The report examines AI impact across more than 900 occupations covering 153.7 million jobs. About 18% were at near-term high automation risk, the analysis showed. About 25% of jobs have high exposure and strong human necessity and will reorganize. 46% of jobs have less immediate change imminent.
Another 12% of jobs could grow because of AI, as lower effective cost may increase utilization, affordability, access, or quality-adjusted output.
The framework asks four questions:
- “Can AI do a meaningful share of the work?
- “If AI lowers the effective cost of providing the service, is demand likely to expand enough to absorb the productivity gain?
- “If it can, for remaining tasks, is a person still central to the work’s delivery, judgment, accountability, or physical execution?
- “Is AI already being used meaningfully for these tasks?”
The framework is built on demand elasticity, or “how much demand changes when price changes — is what connects productivity to employment.” Thus, if AI makes the cost of providing a good or service cheaper, “the effect on employment in related occupations is ambiguous. When goods become cheaper, people often buy more of them, sometimes leading to an increase in employment in affected sectors.”
Using this formula, the “least-elastic” occupations include firefighters and home health aides, the analysis shows. “Somewhat-elastic” occupations include physical therapists, editors, and dental hygienists. Some of the “most-elastic” occupations include graphic designers and software developers.”
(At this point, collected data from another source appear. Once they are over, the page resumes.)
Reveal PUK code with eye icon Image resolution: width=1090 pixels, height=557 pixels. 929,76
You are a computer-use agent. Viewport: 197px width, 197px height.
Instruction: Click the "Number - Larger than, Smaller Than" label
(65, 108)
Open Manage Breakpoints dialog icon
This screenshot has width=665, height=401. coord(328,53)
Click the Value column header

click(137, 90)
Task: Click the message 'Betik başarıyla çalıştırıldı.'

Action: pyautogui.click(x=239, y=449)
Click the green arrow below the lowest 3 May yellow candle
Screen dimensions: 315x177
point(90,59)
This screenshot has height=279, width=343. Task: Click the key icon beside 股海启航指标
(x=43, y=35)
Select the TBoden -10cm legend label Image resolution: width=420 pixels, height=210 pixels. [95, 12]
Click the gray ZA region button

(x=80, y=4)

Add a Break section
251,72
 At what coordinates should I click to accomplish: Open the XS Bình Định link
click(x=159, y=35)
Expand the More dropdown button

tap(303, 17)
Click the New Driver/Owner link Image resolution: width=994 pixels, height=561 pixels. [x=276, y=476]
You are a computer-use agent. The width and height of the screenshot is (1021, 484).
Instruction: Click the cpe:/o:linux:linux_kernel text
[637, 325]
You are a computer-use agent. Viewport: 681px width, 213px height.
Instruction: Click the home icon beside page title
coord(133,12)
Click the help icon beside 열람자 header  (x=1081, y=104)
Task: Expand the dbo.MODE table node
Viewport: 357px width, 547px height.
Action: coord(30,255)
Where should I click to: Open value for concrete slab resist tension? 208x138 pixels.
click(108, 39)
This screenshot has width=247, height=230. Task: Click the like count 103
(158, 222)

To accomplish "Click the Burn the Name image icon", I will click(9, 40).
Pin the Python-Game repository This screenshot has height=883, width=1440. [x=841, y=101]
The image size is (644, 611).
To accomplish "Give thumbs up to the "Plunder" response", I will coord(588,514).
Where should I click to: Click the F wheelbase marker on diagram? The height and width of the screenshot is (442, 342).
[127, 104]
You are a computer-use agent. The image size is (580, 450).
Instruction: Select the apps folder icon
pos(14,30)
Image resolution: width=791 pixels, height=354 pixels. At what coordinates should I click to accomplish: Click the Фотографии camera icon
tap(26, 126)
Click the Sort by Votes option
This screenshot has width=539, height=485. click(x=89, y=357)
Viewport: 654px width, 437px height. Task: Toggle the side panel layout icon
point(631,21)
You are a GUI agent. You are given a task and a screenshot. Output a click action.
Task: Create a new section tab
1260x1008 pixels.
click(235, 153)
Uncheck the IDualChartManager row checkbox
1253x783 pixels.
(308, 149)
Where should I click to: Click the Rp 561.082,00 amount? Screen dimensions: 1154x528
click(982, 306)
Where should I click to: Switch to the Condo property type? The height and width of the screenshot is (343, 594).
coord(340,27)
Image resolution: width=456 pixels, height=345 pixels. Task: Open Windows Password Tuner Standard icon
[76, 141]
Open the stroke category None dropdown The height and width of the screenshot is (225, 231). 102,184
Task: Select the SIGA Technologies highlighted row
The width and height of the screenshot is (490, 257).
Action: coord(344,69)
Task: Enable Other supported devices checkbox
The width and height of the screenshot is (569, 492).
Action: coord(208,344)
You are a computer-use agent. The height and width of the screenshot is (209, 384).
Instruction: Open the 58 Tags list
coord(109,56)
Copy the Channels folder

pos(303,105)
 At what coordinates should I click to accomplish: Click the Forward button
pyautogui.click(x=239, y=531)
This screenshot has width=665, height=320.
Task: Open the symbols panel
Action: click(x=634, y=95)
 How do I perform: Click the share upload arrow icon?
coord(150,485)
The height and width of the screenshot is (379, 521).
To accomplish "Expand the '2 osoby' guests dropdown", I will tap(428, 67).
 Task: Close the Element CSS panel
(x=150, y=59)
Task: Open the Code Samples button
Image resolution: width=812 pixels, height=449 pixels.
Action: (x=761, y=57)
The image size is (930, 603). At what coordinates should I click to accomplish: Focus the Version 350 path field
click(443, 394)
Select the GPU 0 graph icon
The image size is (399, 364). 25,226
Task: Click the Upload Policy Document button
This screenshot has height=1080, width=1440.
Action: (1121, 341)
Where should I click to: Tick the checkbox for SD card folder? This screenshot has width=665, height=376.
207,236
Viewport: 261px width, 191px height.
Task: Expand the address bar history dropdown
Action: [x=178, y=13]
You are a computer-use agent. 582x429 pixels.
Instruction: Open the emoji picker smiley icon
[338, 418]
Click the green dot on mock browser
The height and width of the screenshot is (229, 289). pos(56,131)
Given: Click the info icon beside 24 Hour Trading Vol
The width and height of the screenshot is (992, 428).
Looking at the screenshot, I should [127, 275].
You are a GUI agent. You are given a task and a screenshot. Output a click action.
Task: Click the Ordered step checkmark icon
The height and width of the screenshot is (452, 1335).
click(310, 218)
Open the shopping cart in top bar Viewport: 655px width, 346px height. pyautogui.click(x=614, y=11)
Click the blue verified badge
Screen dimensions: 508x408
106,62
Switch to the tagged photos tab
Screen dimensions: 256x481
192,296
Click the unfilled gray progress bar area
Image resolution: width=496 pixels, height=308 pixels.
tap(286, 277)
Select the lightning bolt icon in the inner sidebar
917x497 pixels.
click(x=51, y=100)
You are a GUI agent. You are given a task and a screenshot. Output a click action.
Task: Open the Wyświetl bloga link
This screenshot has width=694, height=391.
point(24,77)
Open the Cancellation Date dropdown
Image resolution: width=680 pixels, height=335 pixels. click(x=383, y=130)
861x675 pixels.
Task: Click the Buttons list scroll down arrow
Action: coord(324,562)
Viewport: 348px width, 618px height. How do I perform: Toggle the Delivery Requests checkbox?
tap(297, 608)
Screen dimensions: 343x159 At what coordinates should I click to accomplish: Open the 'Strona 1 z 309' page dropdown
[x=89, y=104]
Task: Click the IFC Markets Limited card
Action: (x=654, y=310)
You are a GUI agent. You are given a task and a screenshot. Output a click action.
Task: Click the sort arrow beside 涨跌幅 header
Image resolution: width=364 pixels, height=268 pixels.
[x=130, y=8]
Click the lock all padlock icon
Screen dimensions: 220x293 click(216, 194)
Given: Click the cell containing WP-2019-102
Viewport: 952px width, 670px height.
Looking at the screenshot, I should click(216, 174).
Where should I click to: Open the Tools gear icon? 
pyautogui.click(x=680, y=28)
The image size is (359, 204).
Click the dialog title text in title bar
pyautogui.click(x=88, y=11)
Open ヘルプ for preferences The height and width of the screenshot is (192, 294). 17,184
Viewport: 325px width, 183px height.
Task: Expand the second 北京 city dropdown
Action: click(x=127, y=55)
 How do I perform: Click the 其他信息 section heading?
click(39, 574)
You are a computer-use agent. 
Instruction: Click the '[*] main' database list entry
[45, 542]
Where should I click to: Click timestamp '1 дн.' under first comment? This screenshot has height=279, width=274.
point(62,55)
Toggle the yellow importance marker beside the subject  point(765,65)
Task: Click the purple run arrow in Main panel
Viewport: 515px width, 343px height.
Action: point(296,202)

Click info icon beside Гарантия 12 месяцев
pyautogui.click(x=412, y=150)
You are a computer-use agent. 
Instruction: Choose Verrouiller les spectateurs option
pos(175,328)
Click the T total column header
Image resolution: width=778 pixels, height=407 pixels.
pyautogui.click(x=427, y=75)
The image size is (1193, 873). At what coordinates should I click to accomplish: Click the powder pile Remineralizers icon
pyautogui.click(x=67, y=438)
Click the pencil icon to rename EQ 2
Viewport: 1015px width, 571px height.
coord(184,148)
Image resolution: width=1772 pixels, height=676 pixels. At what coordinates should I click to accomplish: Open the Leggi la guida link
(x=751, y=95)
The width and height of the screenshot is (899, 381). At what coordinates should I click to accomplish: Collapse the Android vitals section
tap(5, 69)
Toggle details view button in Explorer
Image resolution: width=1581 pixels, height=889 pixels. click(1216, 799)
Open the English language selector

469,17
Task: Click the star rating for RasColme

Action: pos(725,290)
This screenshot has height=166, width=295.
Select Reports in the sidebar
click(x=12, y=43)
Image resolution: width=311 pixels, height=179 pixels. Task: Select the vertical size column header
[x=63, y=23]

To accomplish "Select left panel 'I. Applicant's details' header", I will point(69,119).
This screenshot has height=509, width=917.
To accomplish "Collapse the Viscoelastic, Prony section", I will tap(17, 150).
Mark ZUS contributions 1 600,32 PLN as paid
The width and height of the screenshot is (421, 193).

Overall, in those jobs with the highest automation potential, AI could do about 90% of the tasks, though actual usage is only at about 24% at this time, OpenAI estimates.
OpenAI’s economist admits that predictions about AI job displacement are not an exact science, and it ma, based on mainly technical formulations, may not stand up when they encounter organizational culture and dynamics on the ground, however. OpenAI calls the gap between automation potential and actual usage “a result of institutional friction and adoption lag,” said Darlene Newman, managing partner of Ivy Captech Advisors, in a LinkedIn post. “I’d call it something else. It’s debt – knowledge debt.”
No matter how advanced or modern the platform being adopted, issues arise with ungoverned or limited data, “and the intelligence layer living in spreadsheets,” she explained. “That’s an organizational knowledge problem. And it exists everywhere. You see it most clearly during major incidents. It can take twenty or more people hours just to understand what a system actually did and why.”
Complicating things is the “system itself is opaque, even to the organization that built it. Rules were encoded by people who are no longer there. Logic exists that no one can fully explain. Processes were never written down because they lived in someone’s head. Now point an agent at that environment.”
A large language model in such an environment “isn’t reasoning from a clean knowledge base,” Newman cautions. “It’s pattern-matching against ambiguity. And unlike the humans on that incident call, who know they don’t know, the model doesn’t flag its own uncertainty. This is why people will remain in the loop longer than most projections suggest.”
Launching AI on top of an “unresolved knowledge debt doesn’t prove readiness,” she said. “It just makes the debt harder to see – until it surfaces in an output nobody can audit or stand behind.”